Anyone having delays with products from PNT at present. Lot of website construction being done.

I have an order not fulfilled, 2 months now and emails unanswered. Don't mind waiting as long as PNT is OK.

Cheers.


----------



## trekman (Apr 2, 2007)

I ordered some decals and 1/350 Ent-A photo etch stuff and received my order promptly, however I don't know what their current status is.


----------



## marcus welby (Sep 2, 2007)

Thanks Trekman,

My first order a while ago was for decals for the AMT 18" Enterprise and that came through quickly. Most impressed.

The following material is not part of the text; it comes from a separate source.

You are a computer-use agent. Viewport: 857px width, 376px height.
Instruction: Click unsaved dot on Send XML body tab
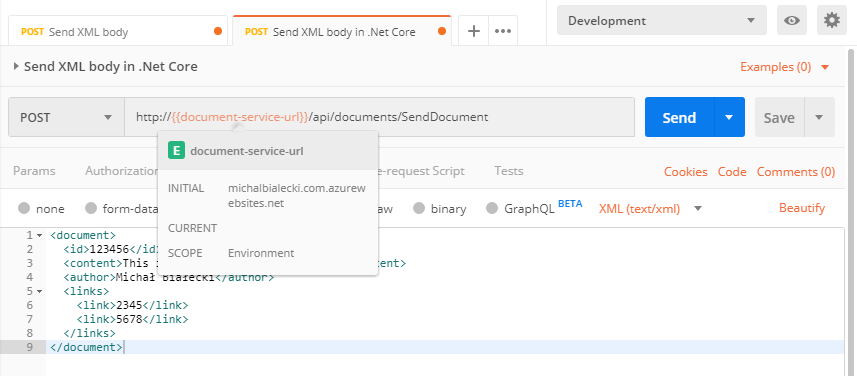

Like you ordered the PE and 1701-A decals but no sign of it yet since April.


----------



## John P (Sep 1, 1999)

You can get his decals thru Federation Models and Starship Modeler too if you'd rather. PNT is a one-man operation and I think he gets busy with real life a lot.


----------



## rossjr (Jun 25, 2001)

What John Said!!!! He does great work and has fantastic products but I have better luck buying them through the channels listed in John's post.


----------



## marcus welby (Sep 2, 2007)

I'll try that next time.

Got a reply from PNT - been very ill.

A lot of the time Starship Modeler is out of stock; but I'm after what everyone else already has

Here's hoping a speedy recovery.


----------



## SpaceMind (Jan 25, 2009)

Back in February I ordered direct from PNT's site since Starship Modeler was constantly out of stock. Not a good experience at all. I ordered and waiting for a couple weeks. Nothing, no communication. I e-mailed. Nothing. I called the number on the web site and a person picked up "Hello." I asked if it was PNT models. He said yes. I asked him about my order and he said it must have slipped through as he hadn't seen it but found the order in his account. Said it would go out right away. Three weeks later nothing. I e-mailed. Nothing. I e-mailed again... nothing. I made a report to the shopping cart he uses. They initiated a claim and they sent him the claim that the order needed to be fulfilled. Nothing. two weeks later I demanded they refund my money as there was no communication from him whatsoever. They refunded the money. This was a 3 month process. Needless to say, I will only ever order the Starship Modeler if they ever get the decals back in stock.


----------



## Griffworks (Jun 24, 2002)

You should be able to use the "Pre-Order" button at the Starship Modeler Store for the decals. If not, contact LindaSmile or OneZero over at the SM Forum if you can't use the Pre-Order button at the SM Store.


----------



## MJB (Aug 3, 2001)

Have had a bad experience where I still have never gotten items that I ordered 10 years ago. I've since written it off but this is one one man operation that I'll never order from.


----------



## BruceDownunder (Aug 25, 2008)

Got mine thru the SSM store. Sorry to hear about the problems you are having Marcus - I have a set of these but don't think I'll be using everything on the sheet (such as light-boxes & grills for the impulse engines, open shuttle bay doors, work-bee accessories etc.
If you are up to the stage of construction where you need these things - let me know and I'll send them on to you.

Bruce


----------



## BruceDownunder (Aug 25, 2008)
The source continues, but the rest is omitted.